In contrast, life has been hard for the brothers in the years that followed their Camp Arcadia escape. In fact, Aaron remembers the plentiful food and kumbaya gatherings rather fondly. Justin was hoping their visit would serve as an antidote to his nostalgia, but it might have the opposite effect. However, after the older brother gets the heave-ho from Arcadia, he stumbles into the truth. The real secret of Camp Arcadia is truly Hellish in a Sisyphean sense, but the camper cultists have embraced it out of their warped hippy spirituality.

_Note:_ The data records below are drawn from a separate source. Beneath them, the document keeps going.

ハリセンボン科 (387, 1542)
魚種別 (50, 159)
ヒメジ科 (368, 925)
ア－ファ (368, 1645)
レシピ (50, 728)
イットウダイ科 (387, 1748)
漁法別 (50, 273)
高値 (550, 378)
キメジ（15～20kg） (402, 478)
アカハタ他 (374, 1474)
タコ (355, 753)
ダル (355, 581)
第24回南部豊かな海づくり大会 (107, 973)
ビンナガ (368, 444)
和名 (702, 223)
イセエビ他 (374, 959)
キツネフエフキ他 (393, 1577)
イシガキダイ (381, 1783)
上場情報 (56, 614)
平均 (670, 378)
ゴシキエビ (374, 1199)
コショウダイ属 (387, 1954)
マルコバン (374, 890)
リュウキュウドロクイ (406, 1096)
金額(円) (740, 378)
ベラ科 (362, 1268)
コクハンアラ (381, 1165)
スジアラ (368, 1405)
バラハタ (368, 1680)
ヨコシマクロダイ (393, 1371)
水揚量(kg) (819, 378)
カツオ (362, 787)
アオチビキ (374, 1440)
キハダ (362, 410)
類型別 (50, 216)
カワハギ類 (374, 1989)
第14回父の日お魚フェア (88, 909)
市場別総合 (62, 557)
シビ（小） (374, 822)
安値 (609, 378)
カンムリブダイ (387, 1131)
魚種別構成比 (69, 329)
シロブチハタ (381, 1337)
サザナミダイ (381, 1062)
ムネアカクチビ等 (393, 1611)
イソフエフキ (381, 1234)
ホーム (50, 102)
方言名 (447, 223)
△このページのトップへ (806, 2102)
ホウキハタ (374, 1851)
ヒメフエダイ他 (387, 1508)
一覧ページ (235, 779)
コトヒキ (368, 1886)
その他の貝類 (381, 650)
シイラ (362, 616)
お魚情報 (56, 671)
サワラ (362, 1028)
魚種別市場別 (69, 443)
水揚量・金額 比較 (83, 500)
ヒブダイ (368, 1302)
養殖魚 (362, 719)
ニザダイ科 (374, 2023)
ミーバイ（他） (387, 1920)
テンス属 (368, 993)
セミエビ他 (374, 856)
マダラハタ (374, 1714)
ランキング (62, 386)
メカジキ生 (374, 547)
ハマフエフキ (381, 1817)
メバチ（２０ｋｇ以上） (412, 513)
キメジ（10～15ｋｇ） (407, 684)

There is no question the big reveal and its implications takes a while to unpack. However, it mostly all tallies, once you account for the varying severity of the x-factor in question. In any event, the cosmic scope and ambition of Endless are quite impressive, especially considering the intimate scale of the drama. Filmmaking partners Benson and Moorhead are terrific as the Smith Brothers. They really demonstrate the fine line between love and resentment, constantly crossing over and back. Perhaps drawing on their experience making Resolution, Spring, and the “Bonestorm” segment of V/H/S Viral, B&M really project a sense of the brothers’ long, chaotic shared history together.

In all honesty, The Endless is one of the more intelligent and emotionally sophisticated genre films you will see all year, but it has received unfairly middling notices thus far at Tribeca. This may well be due to the cult-themed subject matter. At a time when the advocacy-media is promoting large-scale demonstrations, any film that problematizes acquiescence to the moral judgement of the collective unit is likely to face instinctive resistance, so to speak.

That will be a real shame if it successfully dampens the enthusiasm of fans of Benson & Moorhead’s prior films. Smart, tense, and psychologically realistic, The Endless is highly recommended for fans of cult movies (in both senses) when it screens again tonight (4/26) and Saturday (4/29), as part of this year’s Tribeca Film Festival.